No segundo artigo, Lugo-Villarino e colaboradores, trabalho que conta com a participação da Miriam Werneck (INCa, FIOCRUZ), identificam e caracterizam células dendríticas em Danio rerio. Apesar de alguns indícios em outros teleósteos sugerirem a existência de células dendríticas tão cedo na escala evolutiva, estas células ainda não haviam sido isoladas ou testadas seletivamente. Neste artigo publicado em Setembro no PNAS (10.1073/pnas.1000494107), os autores isolam células que possuem as características morfológicas e de microestrutura semelhantes a células dendríticas de mamíferos se aproveitando de sua capacidade fagocítica e da composição glicoprotéica de sua superfície.
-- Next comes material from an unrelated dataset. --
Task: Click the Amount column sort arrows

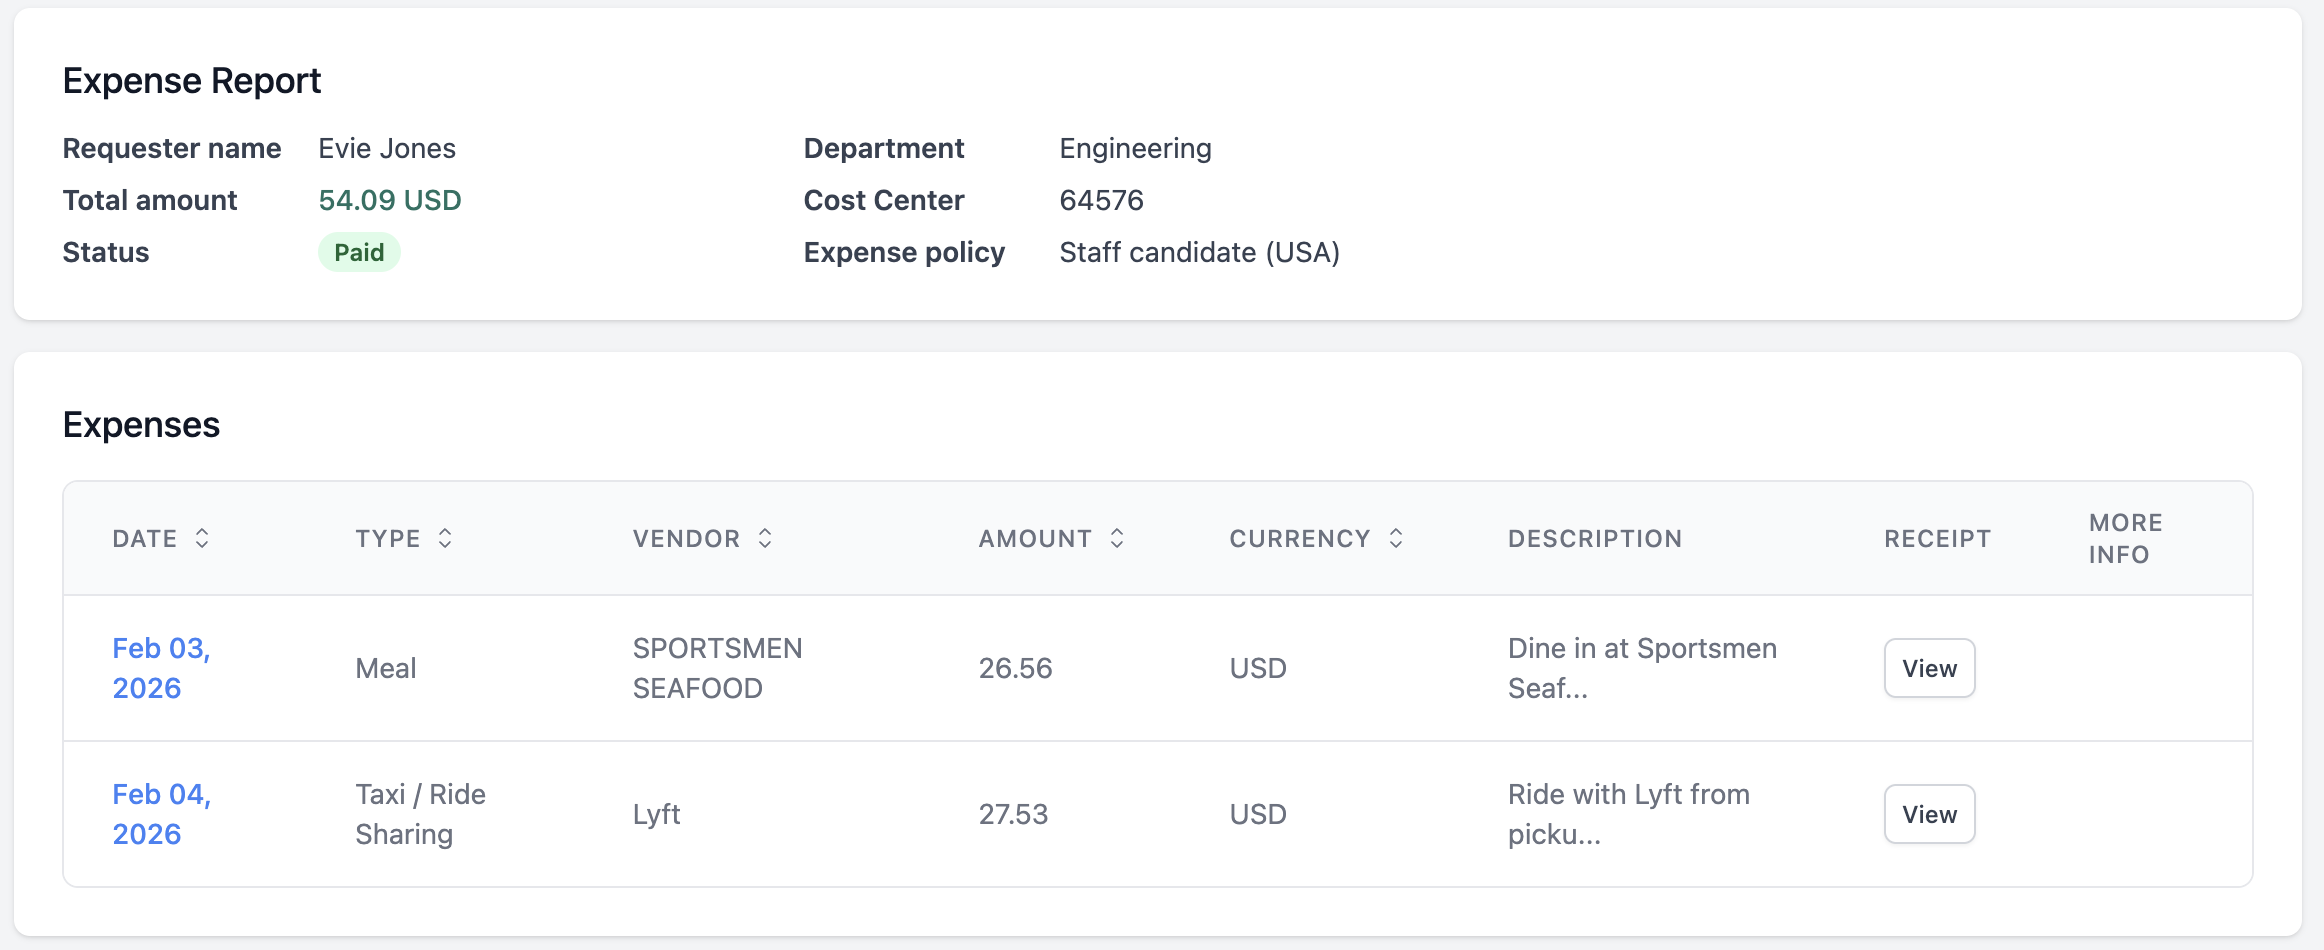Action: tap(1117, 538)
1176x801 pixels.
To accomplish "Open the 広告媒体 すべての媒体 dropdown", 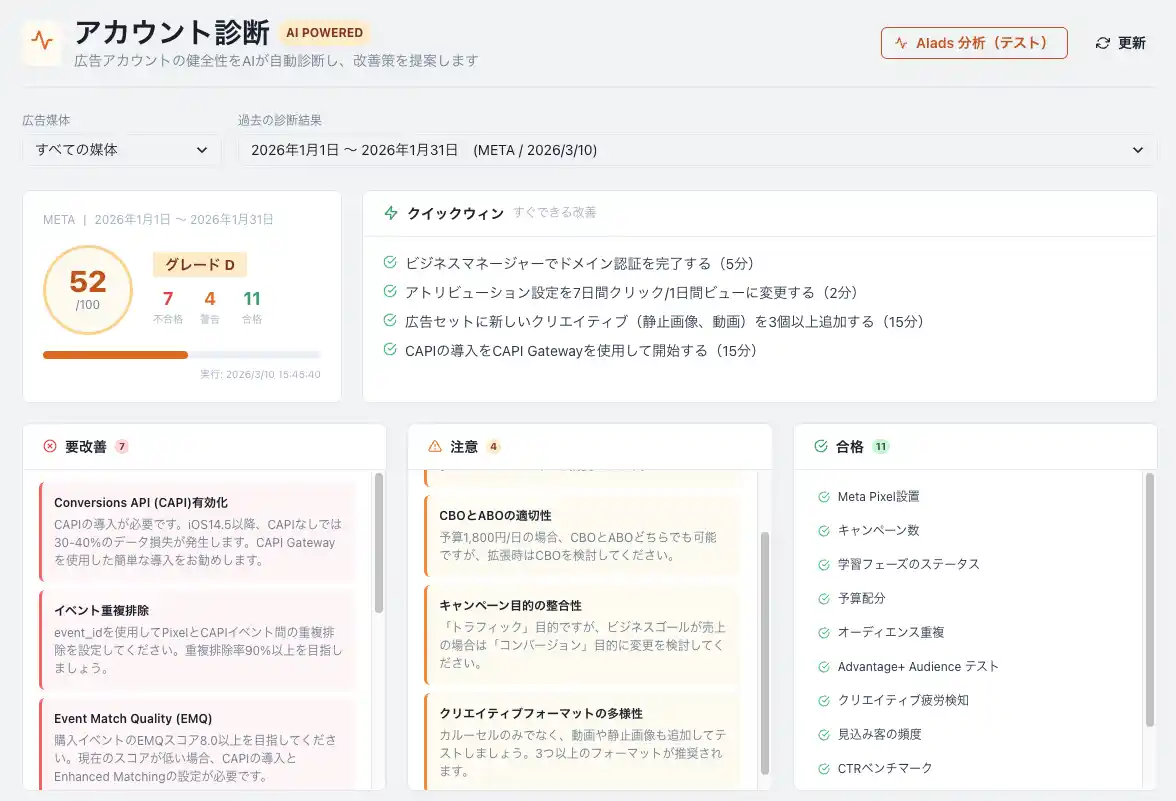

Através do sorteamento e ensaios in vitro, é demonstrado que a população de células apresentadora de antígenos enriquecida desta forma é capaz de estimular uma resposta proliferativa de células T antígeno-específica, células estas que expressam proteínas características de APCs como MHC de classe II e IL-12 p40. A identificação de células dendríticas neste modelo determina que estas células estão presentes por tanto tempo quanto os linfócitos T e B, reiterando seu papel como conector entre as respostas inata e adaptativa.
Vale, então, ficar de olho nos desenvolvimentos desta área que está cada vez mais ativa e crescendo dentro da imunologia mundial. O paulistinha/zebrafish é um novo modelo que traz características únicas e complementares ao modelo murino. A facilidade de desenvolver e analisar screenings genéticos usando mutagênese induzida, ou de rastrear a migração de células após insulto antigênico em tempo real são pontos fortes que serão cada vez mais explorados nos próximos anos.
Muito bom Patricia!
ResponderExcluirSerá que desenvolveram modelos de infecção microbiana/parasitária nesse peixe? Se tiver será um ótimo modelo para estudar imunobiologia. Principalmente, como voce bem disse, por conta da facilidade de realizar screenings genéticos.